■ Collected data
================

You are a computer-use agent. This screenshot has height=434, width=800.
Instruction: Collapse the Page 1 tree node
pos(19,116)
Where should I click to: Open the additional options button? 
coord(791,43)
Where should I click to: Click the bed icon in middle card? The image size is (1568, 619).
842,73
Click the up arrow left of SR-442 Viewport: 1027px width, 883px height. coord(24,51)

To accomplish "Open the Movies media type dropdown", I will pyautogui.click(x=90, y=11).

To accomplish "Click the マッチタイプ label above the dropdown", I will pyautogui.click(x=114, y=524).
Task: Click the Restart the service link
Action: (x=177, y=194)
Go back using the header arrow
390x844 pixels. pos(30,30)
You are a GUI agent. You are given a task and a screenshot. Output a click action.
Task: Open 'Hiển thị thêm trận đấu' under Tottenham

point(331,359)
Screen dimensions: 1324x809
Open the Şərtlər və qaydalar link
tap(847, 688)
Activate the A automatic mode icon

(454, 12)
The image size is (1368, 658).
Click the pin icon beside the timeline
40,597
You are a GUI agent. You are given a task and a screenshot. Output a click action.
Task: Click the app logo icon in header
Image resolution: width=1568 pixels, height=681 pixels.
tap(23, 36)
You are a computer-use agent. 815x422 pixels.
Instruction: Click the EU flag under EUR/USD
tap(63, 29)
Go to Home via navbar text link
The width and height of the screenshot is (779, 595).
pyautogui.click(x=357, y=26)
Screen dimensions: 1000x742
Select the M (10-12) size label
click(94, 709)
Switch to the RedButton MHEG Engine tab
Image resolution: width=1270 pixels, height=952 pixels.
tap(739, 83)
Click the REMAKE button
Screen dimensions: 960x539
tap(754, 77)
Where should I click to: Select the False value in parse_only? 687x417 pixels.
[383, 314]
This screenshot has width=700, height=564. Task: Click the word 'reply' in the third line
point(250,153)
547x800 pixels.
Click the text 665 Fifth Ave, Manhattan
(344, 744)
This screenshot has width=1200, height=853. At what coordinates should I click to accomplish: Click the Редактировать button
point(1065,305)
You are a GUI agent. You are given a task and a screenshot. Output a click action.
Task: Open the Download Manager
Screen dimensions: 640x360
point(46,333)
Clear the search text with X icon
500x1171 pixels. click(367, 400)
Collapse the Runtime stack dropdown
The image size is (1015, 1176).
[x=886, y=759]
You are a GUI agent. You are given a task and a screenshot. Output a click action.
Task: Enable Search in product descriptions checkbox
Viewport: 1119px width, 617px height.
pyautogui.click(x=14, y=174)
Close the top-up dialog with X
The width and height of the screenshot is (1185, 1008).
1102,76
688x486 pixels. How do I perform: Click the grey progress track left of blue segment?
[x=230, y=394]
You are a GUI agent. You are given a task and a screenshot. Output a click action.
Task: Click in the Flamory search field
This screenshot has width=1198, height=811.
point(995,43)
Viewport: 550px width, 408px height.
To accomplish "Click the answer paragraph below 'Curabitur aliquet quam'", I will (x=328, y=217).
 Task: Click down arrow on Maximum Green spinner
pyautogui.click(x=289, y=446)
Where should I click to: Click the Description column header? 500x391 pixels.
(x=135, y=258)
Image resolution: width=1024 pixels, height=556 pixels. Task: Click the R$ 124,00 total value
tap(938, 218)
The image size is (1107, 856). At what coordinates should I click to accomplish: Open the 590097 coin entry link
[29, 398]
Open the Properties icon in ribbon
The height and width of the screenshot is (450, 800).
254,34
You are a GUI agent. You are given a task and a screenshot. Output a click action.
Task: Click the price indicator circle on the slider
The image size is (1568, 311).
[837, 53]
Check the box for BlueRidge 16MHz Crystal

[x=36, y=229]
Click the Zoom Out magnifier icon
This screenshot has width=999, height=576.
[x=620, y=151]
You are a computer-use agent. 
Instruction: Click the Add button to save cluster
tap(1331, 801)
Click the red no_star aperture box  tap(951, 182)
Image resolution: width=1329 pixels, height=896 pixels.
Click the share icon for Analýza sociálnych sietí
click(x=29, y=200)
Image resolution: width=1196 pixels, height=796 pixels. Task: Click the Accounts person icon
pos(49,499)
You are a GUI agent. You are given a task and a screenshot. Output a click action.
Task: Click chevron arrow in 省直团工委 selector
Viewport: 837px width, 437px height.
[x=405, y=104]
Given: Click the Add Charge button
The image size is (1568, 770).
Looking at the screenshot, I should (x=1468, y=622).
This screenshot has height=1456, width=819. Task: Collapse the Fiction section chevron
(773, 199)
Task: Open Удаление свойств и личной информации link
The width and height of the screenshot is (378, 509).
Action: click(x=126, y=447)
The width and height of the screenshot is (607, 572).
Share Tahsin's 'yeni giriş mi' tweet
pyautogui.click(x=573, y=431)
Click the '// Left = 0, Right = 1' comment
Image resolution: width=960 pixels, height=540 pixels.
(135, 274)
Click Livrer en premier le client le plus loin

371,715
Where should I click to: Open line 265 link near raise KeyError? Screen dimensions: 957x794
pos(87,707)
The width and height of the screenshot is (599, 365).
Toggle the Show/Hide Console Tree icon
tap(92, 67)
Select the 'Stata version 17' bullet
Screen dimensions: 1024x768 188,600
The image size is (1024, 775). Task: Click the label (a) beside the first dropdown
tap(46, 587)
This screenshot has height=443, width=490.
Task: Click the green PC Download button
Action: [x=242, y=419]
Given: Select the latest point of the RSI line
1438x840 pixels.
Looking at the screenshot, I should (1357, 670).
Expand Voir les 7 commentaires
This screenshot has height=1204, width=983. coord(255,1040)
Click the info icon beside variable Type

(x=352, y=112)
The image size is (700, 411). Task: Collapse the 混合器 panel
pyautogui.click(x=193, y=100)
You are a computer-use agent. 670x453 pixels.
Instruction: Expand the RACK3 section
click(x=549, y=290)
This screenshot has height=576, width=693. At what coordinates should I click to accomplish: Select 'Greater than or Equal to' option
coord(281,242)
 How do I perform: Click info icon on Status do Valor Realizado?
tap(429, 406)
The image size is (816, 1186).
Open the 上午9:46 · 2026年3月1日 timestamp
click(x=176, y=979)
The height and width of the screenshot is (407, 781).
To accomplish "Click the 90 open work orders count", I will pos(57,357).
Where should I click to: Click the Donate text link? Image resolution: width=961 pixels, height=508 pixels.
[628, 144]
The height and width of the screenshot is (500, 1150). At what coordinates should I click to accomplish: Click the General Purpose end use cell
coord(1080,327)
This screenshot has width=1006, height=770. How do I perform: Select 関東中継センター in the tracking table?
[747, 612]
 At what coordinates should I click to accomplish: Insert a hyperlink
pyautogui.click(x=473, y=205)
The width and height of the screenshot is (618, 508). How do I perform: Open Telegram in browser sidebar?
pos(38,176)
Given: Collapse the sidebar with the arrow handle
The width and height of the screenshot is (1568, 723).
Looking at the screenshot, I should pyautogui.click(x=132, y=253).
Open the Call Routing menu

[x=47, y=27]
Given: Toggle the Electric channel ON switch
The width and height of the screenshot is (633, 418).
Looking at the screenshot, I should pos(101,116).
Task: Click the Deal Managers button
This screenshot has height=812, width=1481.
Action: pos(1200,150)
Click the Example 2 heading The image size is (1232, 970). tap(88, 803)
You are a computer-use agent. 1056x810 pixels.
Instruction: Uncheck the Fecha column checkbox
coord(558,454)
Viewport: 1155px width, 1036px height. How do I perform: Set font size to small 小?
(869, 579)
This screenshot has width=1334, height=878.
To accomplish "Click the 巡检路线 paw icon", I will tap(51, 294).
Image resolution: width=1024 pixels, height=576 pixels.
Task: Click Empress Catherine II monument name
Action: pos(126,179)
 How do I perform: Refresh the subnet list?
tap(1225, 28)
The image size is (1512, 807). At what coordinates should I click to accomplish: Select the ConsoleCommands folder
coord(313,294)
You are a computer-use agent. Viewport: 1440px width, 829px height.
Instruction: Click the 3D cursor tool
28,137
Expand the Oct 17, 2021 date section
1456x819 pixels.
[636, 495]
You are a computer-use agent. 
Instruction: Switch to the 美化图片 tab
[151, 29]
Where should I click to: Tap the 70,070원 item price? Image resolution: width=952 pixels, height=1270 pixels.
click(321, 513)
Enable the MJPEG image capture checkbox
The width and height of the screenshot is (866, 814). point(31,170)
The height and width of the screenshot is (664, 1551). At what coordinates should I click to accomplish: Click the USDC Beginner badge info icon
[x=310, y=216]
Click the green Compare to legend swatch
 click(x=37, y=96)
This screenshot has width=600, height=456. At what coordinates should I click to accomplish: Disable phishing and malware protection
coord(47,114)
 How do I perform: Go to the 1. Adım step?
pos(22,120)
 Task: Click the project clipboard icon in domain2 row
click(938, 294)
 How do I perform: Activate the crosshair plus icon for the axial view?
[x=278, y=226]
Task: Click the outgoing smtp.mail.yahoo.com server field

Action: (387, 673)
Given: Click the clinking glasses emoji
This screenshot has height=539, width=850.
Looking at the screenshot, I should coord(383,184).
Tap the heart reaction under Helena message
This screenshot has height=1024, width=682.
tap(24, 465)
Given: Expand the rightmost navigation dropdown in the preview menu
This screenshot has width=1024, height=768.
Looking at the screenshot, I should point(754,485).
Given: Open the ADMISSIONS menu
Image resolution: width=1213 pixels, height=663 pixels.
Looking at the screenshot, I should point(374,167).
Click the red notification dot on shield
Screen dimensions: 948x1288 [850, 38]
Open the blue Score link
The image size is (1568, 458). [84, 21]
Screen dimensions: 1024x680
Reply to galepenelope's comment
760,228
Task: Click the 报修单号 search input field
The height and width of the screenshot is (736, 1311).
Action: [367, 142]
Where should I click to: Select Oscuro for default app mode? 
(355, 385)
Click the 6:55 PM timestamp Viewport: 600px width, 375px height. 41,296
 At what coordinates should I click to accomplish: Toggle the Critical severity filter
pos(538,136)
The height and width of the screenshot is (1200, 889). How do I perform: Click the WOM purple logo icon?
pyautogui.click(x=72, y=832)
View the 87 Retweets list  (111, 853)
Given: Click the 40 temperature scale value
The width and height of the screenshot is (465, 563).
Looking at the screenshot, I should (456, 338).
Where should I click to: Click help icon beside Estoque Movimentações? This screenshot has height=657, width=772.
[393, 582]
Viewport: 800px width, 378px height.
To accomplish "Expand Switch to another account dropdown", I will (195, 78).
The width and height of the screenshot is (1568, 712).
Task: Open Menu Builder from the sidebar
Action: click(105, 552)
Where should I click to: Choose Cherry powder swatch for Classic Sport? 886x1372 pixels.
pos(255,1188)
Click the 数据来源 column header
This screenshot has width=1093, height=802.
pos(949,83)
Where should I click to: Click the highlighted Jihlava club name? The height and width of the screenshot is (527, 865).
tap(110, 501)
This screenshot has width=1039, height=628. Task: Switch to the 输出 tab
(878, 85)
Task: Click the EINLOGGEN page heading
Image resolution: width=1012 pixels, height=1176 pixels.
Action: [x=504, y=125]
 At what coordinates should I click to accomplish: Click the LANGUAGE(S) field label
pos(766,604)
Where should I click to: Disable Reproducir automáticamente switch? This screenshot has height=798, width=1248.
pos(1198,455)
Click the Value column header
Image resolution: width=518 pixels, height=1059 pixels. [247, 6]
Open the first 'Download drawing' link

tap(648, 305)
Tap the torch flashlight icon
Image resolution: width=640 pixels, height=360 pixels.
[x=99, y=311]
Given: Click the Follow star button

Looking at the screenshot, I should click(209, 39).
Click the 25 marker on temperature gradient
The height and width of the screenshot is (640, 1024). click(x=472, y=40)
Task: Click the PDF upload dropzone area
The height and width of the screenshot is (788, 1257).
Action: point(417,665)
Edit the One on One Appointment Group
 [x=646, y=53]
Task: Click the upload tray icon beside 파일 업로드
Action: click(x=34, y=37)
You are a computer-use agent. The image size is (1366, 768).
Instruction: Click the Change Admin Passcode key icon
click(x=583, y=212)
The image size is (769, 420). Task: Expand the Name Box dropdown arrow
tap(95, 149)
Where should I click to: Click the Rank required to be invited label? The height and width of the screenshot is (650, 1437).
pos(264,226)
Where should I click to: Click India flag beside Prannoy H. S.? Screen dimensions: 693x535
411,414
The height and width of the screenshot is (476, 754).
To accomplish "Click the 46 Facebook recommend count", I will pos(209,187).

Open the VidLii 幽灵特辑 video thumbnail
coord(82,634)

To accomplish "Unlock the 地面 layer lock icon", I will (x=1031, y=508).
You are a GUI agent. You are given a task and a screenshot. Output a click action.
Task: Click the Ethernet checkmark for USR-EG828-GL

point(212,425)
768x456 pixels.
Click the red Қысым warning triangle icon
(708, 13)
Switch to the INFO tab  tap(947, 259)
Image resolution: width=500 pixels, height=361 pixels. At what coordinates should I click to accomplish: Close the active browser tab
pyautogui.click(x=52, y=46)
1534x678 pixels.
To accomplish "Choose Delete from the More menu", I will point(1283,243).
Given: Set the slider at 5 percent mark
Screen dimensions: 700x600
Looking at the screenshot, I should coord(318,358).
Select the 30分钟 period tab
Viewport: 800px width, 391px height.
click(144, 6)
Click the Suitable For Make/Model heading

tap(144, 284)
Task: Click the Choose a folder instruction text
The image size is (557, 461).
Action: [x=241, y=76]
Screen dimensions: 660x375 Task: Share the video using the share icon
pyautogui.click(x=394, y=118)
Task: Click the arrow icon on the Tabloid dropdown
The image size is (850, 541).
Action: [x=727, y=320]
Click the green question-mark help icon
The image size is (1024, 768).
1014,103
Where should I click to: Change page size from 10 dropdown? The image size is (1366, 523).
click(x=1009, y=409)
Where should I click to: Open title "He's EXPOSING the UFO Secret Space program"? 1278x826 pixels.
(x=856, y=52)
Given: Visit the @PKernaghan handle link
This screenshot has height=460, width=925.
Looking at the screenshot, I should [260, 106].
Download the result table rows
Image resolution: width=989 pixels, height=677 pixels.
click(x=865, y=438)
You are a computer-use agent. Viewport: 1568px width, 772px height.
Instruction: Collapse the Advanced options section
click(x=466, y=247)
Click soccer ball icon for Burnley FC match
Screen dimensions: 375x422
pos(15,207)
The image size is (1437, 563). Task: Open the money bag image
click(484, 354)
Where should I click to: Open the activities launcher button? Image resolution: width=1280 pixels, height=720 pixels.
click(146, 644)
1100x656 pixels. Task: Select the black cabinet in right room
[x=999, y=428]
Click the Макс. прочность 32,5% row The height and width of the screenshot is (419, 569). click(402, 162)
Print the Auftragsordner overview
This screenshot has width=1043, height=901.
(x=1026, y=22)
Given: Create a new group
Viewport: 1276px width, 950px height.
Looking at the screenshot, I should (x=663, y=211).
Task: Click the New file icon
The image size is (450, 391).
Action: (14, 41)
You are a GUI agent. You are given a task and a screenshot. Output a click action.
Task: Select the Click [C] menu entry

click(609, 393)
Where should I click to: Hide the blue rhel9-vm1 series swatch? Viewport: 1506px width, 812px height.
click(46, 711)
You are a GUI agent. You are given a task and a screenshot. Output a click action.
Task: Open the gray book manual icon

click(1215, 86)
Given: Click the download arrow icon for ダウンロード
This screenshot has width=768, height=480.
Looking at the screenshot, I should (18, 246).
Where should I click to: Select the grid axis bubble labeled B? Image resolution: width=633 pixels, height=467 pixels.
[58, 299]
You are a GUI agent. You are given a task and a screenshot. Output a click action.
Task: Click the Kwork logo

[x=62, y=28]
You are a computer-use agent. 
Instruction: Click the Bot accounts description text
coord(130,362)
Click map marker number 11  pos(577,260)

================

■ WHAT THE TASK ASKS
Find every line in the records that contains the word "handle"; copy those lines.

■ EXERCISE RESPONSE
Given: Collapse the sidebar with the arrow handle
Given: Visit the @PKernaghan handle link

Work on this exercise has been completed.